Saturday, September 13, 2014
A Few New Discoveries
Hello Everyone!
How was your week? How was school? Work? Play? My week consisted of going to school, going to volleyball practice, doing homework, eating, and most importantly, sleeping! ;)
Look, I promised you guys that if I found out why I'm blogging my 'Public Speaking' class, I would tell you. My teacher wrote down the answer on my rubric and even brought it up in class. She says, "The skills you will practice in written communication (blogging) will carry over to oral communication and performance." This means that if I talk well through my blog, I'll soon become a better public speaker. (Or so she says).
This week, I will teach you guys some of the things that I learned during the my Public Speaking classes. By the end of the this, maybe I'll interest you to take a speaking class yourself.

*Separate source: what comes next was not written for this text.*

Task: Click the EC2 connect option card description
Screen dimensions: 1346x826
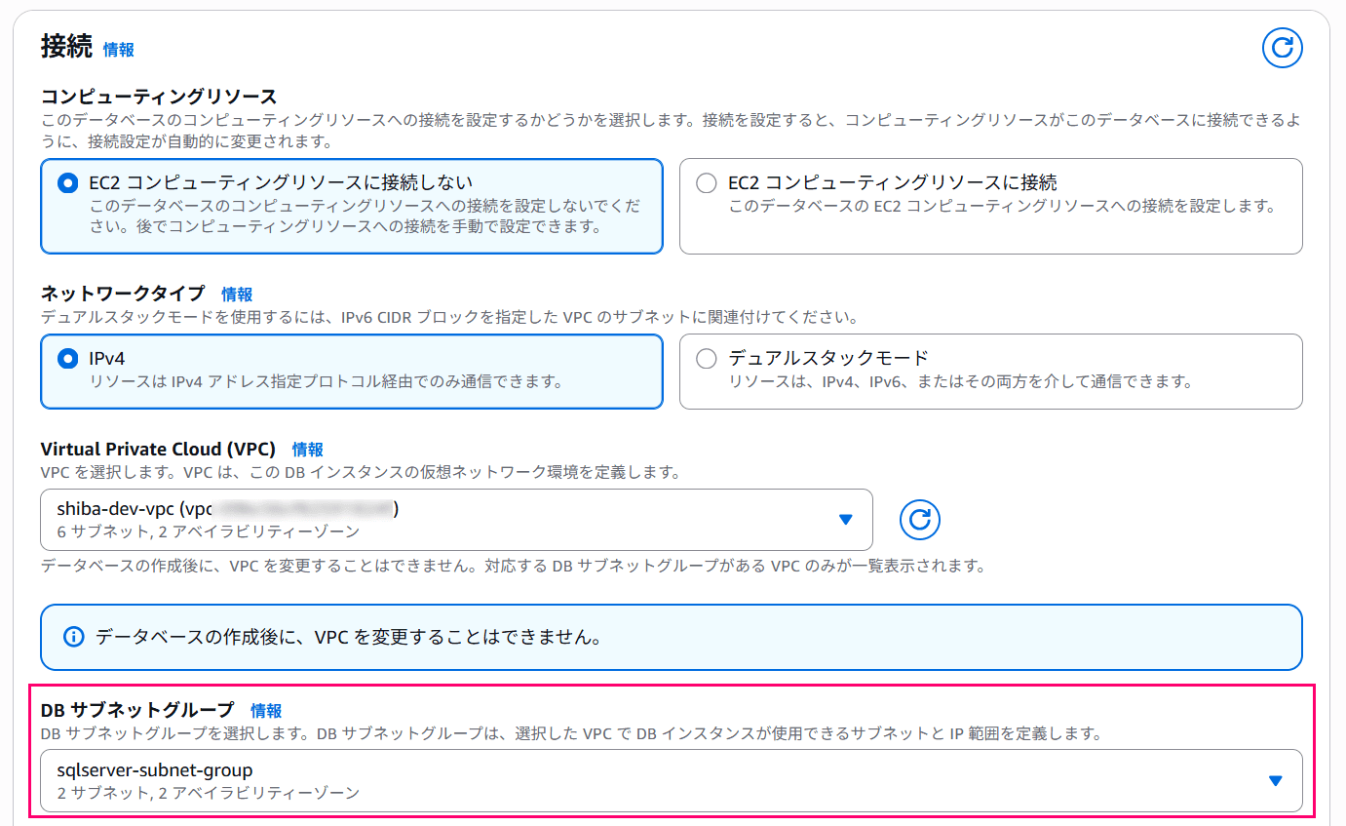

First, we learned about articulation and diction, which is the way a speaker would pronounce the words so the listeners could understand them well. This would be done by making sure that certain letters, like t, are pronounced well. This is important because we've all listened to that one teacher that is never understandable. Because you can never understand the teacher, learning is harder in that subject, as well as your interest in that subject goes down.

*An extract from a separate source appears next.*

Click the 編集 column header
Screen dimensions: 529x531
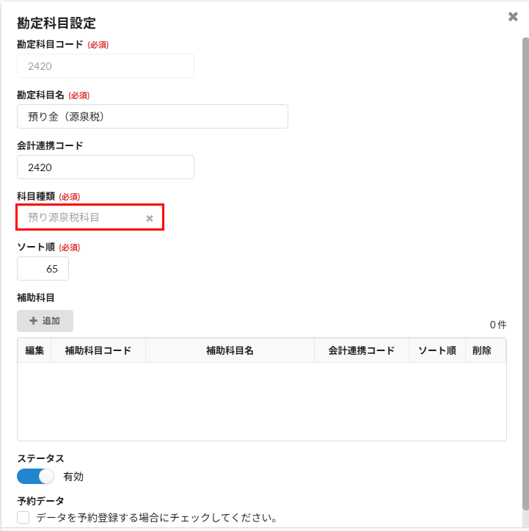click(34, 350)
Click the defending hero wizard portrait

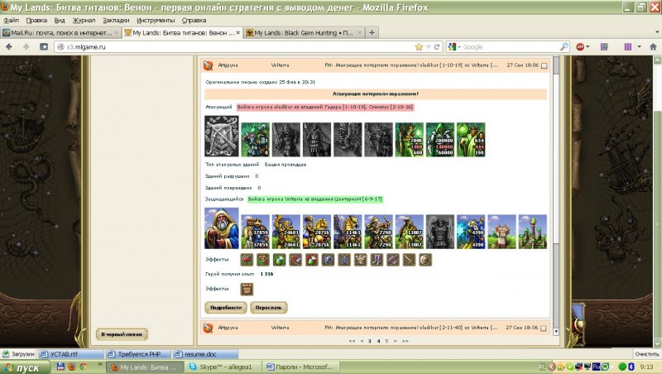(221, 228)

Another important pair is audience and purpose. Audience is who you're are speaking to, and purpose is why you're speaking to them. These two concepts go hand-in-hand because your speech could change based who and why you're speaking. We did this activity in class one day where we had to write tow paragraphs. One to our parents trying to convince them to let us go on a school trip to Puerto Rico, and a second trying to convince your best friend to go on the same trip. We learned that our language was really different. When it was our parents, we were formal and stated reasons such as, 'educational' and 'constant supervision' while when we were talk to our friends, we were much more casual and said reasons such as 'lots of fun' and 'no parents.'
A third group of important terms include projection and delivery. These words talk about how you present your speech. Projection is making sure that you're facing the audience with good posture to make sure that the guy in the last row can hear you're words clearly. Delivery is if you make an accent or the expressions on your face or where your arms and legs. Both of these things are so important because if they are done wrong can be distracting to the audience.
I hope you learned something through this preview to public speaking. As many people know, public speaking is a skill that everyone should master because it is necessary in all occupations. From doctors, to truck drivers, everyone needs to speak. So next you have a choice, take the public speaking class. . . You never know what you might learn!